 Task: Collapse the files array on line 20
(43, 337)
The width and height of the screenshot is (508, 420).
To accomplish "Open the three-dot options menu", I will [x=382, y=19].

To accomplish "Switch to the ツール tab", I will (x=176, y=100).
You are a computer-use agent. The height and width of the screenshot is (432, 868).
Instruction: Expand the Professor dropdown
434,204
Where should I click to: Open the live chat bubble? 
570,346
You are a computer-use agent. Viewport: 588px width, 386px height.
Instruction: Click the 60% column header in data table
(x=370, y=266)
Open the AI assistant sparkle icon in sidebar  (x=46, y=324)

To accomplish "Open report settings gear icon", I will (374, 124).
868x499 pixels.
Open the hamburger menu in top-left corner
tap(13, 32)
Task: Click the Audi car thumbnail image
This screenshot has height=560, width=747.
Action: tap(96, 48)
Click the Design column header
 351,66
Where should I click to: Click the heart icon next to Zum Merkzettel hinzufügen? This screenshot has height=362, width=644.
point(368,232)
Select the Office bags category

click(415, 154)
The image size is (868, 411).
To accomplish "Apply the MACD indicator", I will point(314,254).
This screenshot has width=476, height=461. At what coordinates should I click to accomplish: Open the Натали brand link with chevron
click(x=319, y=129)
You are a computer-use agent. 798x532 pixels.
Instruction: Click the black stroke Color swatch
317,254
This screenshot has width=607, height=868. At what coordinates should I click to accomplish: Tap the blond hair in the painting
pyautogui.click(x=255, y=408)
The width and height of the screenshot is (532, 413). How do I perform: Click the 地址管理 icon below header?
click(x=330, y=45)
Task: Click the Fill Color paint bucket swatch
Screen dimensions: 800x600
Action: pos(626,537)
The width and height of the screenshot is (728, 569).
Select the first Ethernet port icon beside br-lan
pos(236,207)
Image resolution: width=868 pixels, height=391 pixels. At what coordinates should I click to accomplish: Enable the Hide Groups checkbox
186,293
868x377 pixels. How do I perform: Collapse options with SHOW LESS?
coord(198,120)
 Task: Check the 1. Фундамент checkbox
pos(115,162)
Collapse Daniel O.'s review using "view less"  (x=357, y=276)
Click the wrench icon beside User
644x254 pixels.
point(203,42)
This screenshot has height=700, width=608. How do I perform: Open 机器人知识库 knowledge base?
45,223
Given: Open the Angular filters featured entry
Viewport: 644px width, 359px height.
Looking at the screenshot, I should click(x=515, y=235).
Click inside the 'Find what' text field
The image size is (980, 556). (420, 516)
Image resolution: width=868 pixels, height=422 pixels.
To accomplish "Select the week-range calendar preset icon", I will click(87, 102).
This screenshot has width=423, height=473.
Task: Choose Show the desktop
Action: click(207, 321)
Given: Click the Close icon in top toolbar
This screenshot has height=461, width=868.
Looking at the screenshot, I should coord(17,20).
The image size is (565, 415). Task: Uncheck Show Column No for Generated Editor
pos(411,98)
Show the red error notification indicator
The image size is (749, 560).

### What you are asked to do
Pull out each record as written and restate it exactly.

### Solution
 Task: Collapse the files array on line 20
(43, 337)
The width and height of the screenshot is (508, 420).
To accomplish "Open the three-dot options menu", I will [x=382, y=19].

To accomplish "Switch to the ツール tab", I will (x=176, y=100).
You are a computer-use agent. The height and width of the screenshot is (432, 868).
Instruction: Expand the Professor dropdown
434,204
Where should I click to: Open the live chat bubble? 
570,346
You are a computer-use agent. Viewport: 588px width, 386px height.
Instruction: Click the 60% column header in data table
(x=370, y=266)
Open the AI assistant sparkle icon in sidebar  (x=46, y=324)

To accomplish "Open report settings gear icon", I will (374, 124).
868x499 pixels.
Open the hamburger menu in top-left corner
tap(13, 32)
Task: Click the Audi car thumbnail image
This screenshot has height=560, width=747.
Action: tap(96, 48)
Click the Design column header
 351,66
Where should I click to: Click the heart icon next to Zum Merkzettel hinzufügen? This screenshot has height=362, width=644.
point(368,232)
Select the Office bags category

click(415, 154)
The image size is (868, 411).
To accomplish "Apply the MACD indicator", I will point(314,254).
This screenshot has width=476, height=461. At what coordinates should I click to accomplish: Open the Натали brand link with chevron
click(x=319, y=129)
You are a computer-use agent. 798x532 pixels.
Instruction: Click the black stroke Color swatch
317,254
This screenshot has width=607, height=868. At what coordinates should I click to accomplish: Tap the blond hair in the painting
pyautogui.click(x=255, y=408)
The width and height of the screenshot is (532, 413). How do I perform: Click the 地址管理 icon below header?
click(x=330, y=45)
Task: Click the Fill Color paint bucket swatch
Screen dimensions: 800x600
Action: pos(626,537)
The width and height of the screenshot is (728, 569).
Select the first Ethernet port icon beside br-lan
pos(236,207)
Image resolution: width=868 pixels, height=391 pixels. At what coordinates should I click to accomplish: Enable the Hide Groups checkbox
186,293
868x377 pixels. How do I perform: Collapse options with SHOW LESS?
coord(198,120)
 Task: Check the 1. Фундамент checkbox
pos(115,162)
Collapse Daniel O.'s review using "view less"  (x=357, y=276)
Click the wrench icon beside User
644x254 pixels.
point(203,42)
This screenshot has height=700, width=608. How do I perform: Open 机器人知识库 knowledge base?
45,223
Given: Open the Angular filters featured entry
Viewport: 644px width, 359px height.
Looking at the screenshot, I should click(x=515, y=235).
Click inside the 'Find what' text field
The image size is (980, 556). (420, 516)
Image resolution: width=868 pixels, height=422 pixels.
To accomplish "Select the week-range calendar preset icon", I will click(87, 102).
This screenshot has width=423, height=473.
Task: Choose Show the desktop
Action: click(207, 321)
Given: Click the Close icon in top toolbar
This screenshot has height=461, width=868.
Looking at the screenshot, I should coord(17,20).
The image size is (565, 415). Task: Uncheck Show Column No for Generated Editor
pos(411,98)
Show the red error notification indicator
The image size is (749, 560).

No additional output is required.